Beiträge von Tripleseven im Thema „Wir pumpen so viel Grundwasser ab, dass sich die Neigung der Erdachse 80cm verändert hat.“

    Da Du das gelernt hast: Wie und wann (welcher Zeitraum) hat man gemittelt und an wievielen Stellen (vermutlich alles andere als in Polnähe) gemessen? War das einmalig oder wird das alle paar Jahrzehnte wiederholt? Nicht umsonst heißt es ja WGS'84 beim GPS zum Beispiel.

    Welcher Rotationsellipsoid da als Basis verwendet wird, habe ich nicht mehr auf dem Schirm. Ich gehe aber stark von WGS 84 aus. Leider kann ich dir ad hoc auch nicht sagen, in welchen Abständen die Drift der geografischen Pole gemessen wird. Mein Studium ist doch schon lange her... Aber prinzipiell ist es so, dass für Kartenwerke eine Kombination aus Ellipsoiden und Geoiden als Annäherungen an die exakte Form der Erde verwendet werden.
    Rotationsellipsoide sind per Definitionem an den Polen abgeflachte Kugeln, die möglichst gut an die Erdoberfläche angepasst sind.
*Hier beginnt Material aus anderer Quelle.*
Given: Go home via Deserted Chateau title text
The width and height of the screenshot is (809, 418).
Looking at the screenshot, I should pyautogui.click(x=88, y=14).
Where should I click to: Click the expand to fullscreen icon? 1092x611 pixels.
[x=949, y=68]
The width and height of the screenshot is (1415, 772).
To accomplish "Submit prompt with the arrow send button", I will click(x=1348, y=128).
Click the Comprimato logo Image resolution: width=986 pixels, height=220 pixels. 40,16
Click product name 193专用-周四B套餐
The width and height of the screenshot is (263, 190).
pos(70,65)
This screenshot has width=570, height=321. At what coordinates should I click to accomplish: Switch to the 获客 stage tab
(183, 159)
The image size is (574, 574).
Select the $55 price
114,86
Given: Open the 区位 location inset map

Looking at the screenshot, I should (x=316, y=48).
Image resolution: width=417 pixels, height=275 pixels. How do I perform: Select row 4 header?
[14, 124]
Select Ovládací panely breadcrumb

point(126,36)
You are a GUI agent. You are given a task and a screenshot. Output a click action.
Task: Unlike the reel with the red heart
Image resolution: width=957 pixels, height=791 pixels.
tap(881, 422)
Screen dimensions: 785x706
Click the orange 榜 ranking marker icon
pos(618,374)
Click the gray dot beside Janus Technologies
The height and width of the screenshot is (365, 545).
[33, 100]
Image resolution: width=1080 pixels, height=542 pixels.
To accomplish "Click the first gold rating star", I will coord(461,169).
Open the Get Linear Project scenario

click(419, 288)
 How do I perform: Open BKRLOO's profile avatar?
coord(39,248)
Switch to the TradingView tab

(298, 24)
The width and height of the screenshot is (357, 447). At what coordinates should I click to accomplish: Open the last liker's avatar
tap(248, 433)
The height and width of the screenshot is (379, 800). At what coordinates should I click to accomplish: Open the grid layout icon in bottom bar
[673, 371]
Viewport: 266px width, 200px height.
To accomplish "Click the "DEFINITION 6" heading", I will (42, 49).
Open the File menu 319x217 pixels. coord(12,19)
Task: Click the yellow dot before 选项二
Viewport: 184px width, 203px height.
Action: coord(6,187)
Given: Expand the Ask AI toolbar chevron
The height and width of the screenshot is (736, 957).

    Geoide stellen eine gemittelte Fläche als Repräsentation der Schwerepotentiale der Erdoberfläche dar. Man kann sich das so vorstellen, dass der Geoid an den Ozeanen der Wasseroberfläche folgt, und innerhalb der Kontinente das Mittel zwischen den höchsten Erhebungen und tiefsten Senken darstellt.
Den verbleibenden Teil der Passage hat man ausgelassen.